Matthews certainly had potential.
He’d made the first team squad at Cardiff City at the age of 17. He was a regular the following season, scoring a 50-yard free-kick against Watford.
By the time he had turned 19 he’d signed a pre-contract agreement with Scottish giants Celtic - and he made his international debut a few months later.
During his time in Glasgow, Matthews was linked with a move to the Premier League, first with Fulham, then Everton and Manchester United.
But there was also a history to be wary of.
In the final years of his Celtic career, Matthews began to pick up injuries and niggles that frustratingly kept him out of the side.
The 2013-14 season was littered with injuries - a hamstring problem kept him out of pre-season and a collarbone fracture, a fever and a calf injury meant he was missing between October and February. Thigh problems then put him out from the end of March until the end of September.
That would be the start of his final year with Celtic, where again he had niggles which limited his involvement.
This was his recent history when the club paid £2m for his services. Despite coming off the bench against Leicester City in our opening game, Matthews would make only two appearances for the Lads after rupturing his ankle ligaments a month into his Sunderland career.
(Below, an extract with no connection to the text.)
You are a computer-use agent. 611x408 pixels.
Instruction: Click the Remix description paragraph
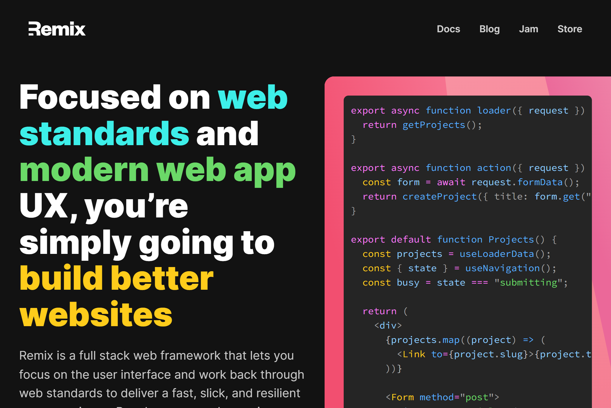click(161, 375)
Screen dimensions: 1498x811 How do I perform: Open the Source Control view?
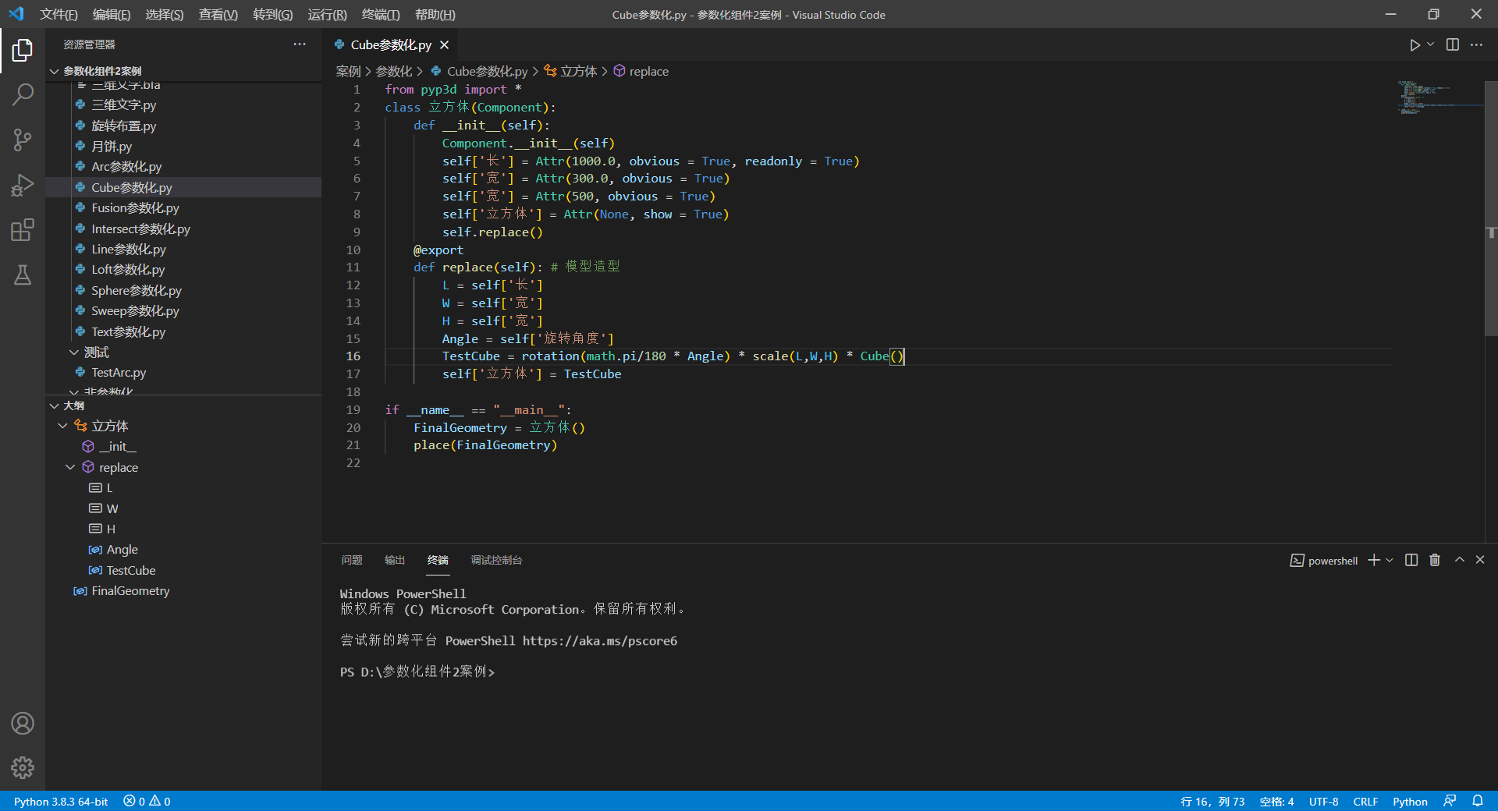tap(23, 140)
He was subsequently loaned out to Championship side Bristol City in March 2016, where he made nine appearances and helped to keep the club in the league. Reports at the time suggested that Lee Johnson wanted to sign him, but finances were tight and so the clubs agreed upon a second loan.
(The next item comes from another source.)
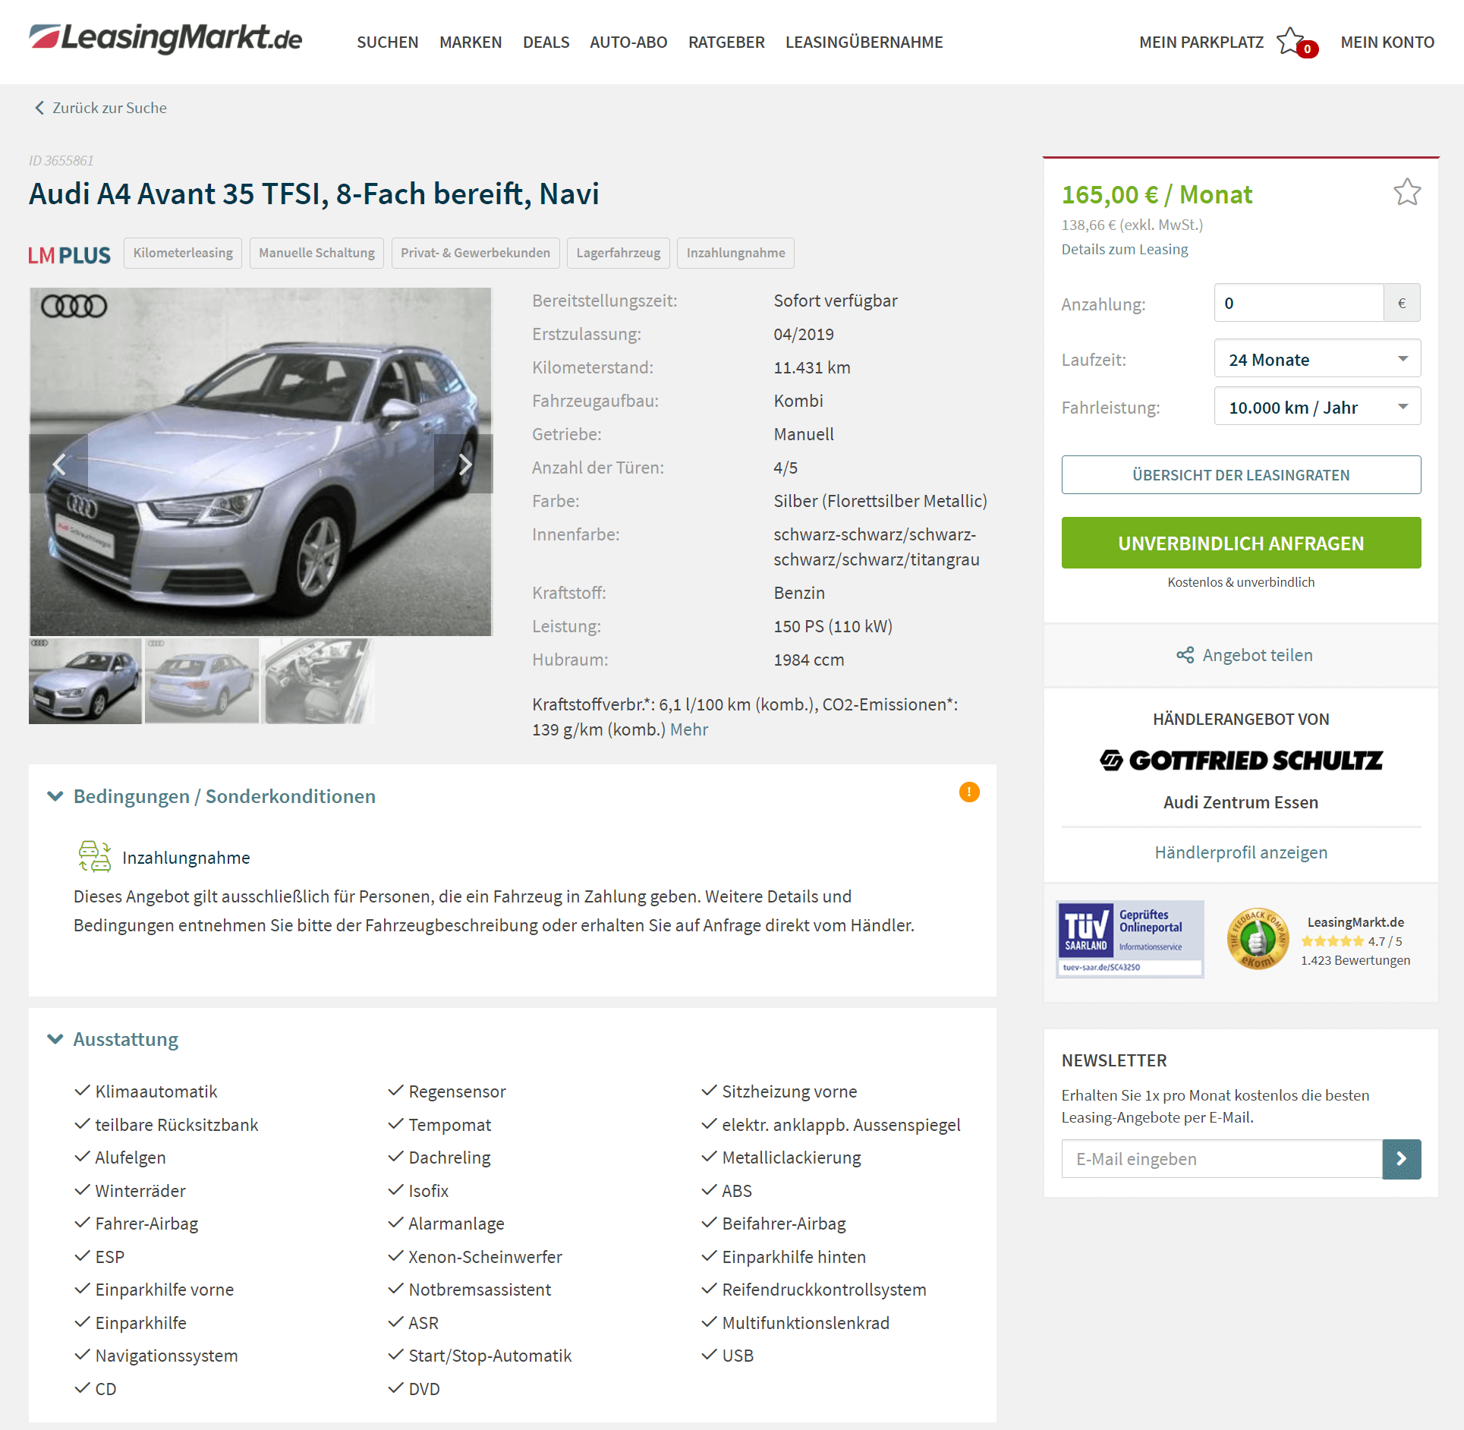
Task: Show previous car image arrow
Action: point(58,464)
This spell didn’t turn out so well. Matthews suffered a hamstring tear in August and would only make six starts all season. Dropped for minor misdemeanors in November, it looked like the season-long loan wasn’t going to end in a permanent deal. Injuries continued to play their part and Matthews returned to Sunderland for the current season.
Two years in, and yet to make his full league debut, Matthews was reintroduced to the squad and took part in the customary ‘new boy sings’ initiation. The rendition was so good that maybe he’d have more luck with another Simon - Cowell, rather than Grayson.
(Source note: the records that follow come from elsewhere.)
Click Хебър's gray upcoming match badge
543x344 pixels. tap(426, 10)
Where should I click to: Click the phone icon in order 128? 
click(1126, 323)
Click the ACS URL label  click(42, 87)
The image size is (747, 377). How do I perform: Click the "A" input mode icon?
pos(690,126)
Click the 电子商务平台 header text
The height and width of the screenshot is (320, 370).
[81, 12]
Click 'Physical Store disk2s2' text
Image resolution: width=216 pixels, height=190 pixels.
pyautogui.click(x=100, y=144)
The big question, however, was had injuries and a stop-start career since he was 21 put paid to that potential he’d shown as a developing teenager?
Despite reports that he was catching Grayson’s eye, Matthews only made two starts in the League Cup and two substitute appearances in the opening six weeks of the campaign.
However, he was a fixture in the match-day squad and injuries were being put behind him. What he needed was a chance.
Nottingham Forest came to town in mid-September and Adam Matthews finally started a league game for Sunderland.
He made seven consecutive starts before being dropped for the trip to Brentford and then sat out the visit of his former club, Bristol City - it felt that perhaps a fourth Sunderland manager was about to give up on him.
Matthews’ second chance came when he replaced the injured Billy Jones on 27 minutes at the Riverside as caretaker manager Robbie Stockdale looked on, going on to retain his place against Millwall a week later - a game remembered for calamitous goalkeeping from both sides, it also saw Matthews score his first goal for the club: a long range effort after advancing down the right hand side.
The Welsh fullback had worked his way back into the starting eleven just as Coleman landed. Since then Matthews has been an ever-present and part of a revitalised defence, keeping three clean sheets in the last 4 games.
The potential that had brought him into Cardiff’s first team and a switch to Celtic as a teenager may finally be getting air time over a disappointing injury record.
His link up play with the wide man and his desire to attack has given us an outlet. His adaptability to switch flanks and work as hard down the left has been well received. His defending has improved as part of Coleman’s concerted efforts in creating a team that is hard to beat - and, finally, the switch to the current formation has allowed Matthews to blend both of those together as a wing-back.
In arguably his best game for the Lads on Saturday, Matthews registered his first assist with a deft ball into Josh Maja. With a neat first touch, strong turn and shot, Maja brought an end to the 364-day record without a home win.
Perhaps this small action sums up Matthews - a player who has regained full fitness, is steadily improving as the season goes on, and an attacking full back in the process of being rejuvenated.
Perhaps even more than that. Matthews represents the wider Sunderland team and the improvements under Coleman.
Starting the season uncertain of his role, lacking confidence, and largely being left on the bench, Matthews was a player - like the club - going nowhere fast.
In the last few weeks, working under a manager who can get the best out of him, Matthews has progressed from reserve right-back to an important part of Coleman’s team. Having registered his first goal and now the assist to break the home-win hoodoo, Matthews has finally grabbed the chance to build a career at Sunderland.
With 18-months left on his contract and due to turn 26 next month, perhaps he, like the team as a whole, will now kick on and we can watch his development over the next few years rather than constantly looking back on earlier struggles.